Except for the scratching of busy pencils, the rub of an eraser and an occasional whisper, Room 61 was still. While the students concentrated on solving the day’s decimal puzzle, their teacher guided them by suggesting strategies and asking questions. “What if I don’t like to borrow, or regroup, across zeros? What can I do instead?” she asked. “How do you know? Can you show me?” After a few minutes of productive independent work, the class came together to share.
“Who left blue for last?” asked Ms. Gallagher, referring to the sizable sky. Several hands went up. One student explained her reasoning: “There’s a lot of blue to add up.” In this scenario, some students felt it was easier to tabulate the sum of each of the other colors before calculating the value of the expansive blue by finding the remaining difference from the total design. Others chose alternative, equally valid, strategies.
“Now call on someone new for light brown,” Ms. Gallagher instructed another student, who offered her calculation for the house’s front door before calling on a friend to continue the conversation. By the end of the lesson, each student had an opportunity to share her decimal deductions.
As they made their calculations, the girls learned how to write the decimals in four ways: standard, picture, word and fraction forms. For example, if the color blue encompassed 44 out of 100 squares, number representations included: 0.44 (standard); | | | | …. (picture); forty-four hundredths (word); and 44/100 (fraction). They recorded these forms in a table, called the key.
As positive peer feedback is a regular part of the class, the atmosphere was one of camaraderie, not competition. “Mistakes are always learning opportunities,” Ms. Gallagher stated. “Give yourselves a pat on the back for trying.”
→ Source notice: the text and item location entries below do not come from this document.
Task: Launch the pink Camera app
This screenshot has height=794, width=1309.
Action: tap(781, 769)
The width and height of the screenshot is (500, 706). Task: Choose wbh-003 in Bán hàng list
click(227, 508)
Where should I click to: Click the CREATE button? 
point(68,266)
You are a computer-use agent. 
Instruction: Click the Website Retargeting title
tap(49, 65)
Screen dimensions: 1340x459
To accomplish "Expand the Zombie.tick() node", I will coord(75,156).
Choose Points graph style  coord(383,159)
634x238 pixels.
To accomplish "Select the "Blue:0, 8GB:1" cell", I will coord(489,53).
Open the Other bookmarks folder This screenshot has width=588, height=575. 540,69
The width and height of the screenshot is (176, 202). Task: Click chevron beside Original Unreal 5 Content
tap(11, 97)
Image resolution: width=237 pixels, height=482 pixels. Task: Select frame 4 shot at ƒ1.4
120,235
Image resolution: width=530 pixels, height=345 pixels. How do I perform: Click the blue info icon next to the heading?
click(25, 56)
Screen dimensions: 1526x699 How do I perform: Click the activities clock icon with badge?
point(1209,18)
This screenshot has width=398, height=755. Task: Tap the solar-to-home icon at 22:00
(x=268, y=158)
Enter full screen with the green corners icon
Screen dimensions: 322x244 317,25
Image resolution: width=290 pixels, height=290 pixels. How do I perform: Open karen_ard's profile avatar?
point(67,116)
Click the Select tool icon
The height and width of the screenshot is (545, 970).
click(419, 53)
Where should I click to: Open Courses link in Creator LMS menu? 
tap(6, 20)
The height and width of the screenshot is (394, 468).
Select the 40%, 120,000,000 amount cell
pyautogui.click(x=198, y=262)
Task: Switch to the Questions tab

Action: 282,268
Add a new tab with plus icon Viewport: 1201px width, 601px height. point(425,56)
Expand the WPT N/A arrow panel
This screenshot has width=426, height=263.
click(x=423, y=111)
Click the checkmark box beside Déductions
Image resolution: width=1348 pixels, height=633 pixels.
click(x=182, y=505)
During an earlier class, the students designed their own digital pictures based on grids of 100 or 1,000 with an accompanying explanatory decimal key. A creation with Rudolph, complete with a shiny red nose, was clever and timely. Another featured geometric configurations in purple, yellow and orange.
“It’s really cool to represent decimals through pictures,” exclaimed a student, whose enthusiasm for this project was widely shared among her classmates:
“I really like math! Especially in Class 4 [because] you’re making so many connections. Math is all about making connections.”
“You need to find out yourself. We are not sitting for hours and memorizing. We’re not being told the answer. We are discovering it.”
“I love math. It’s my favorite subject. There is always so much more to learn, which is so cool!”
As the morning’s lively lesson wrapped up, the Class 4 students handed in their papers, collected their backpacks and headed to recess, perhaps with an extra boost of confidence from their study of dazzling decimals.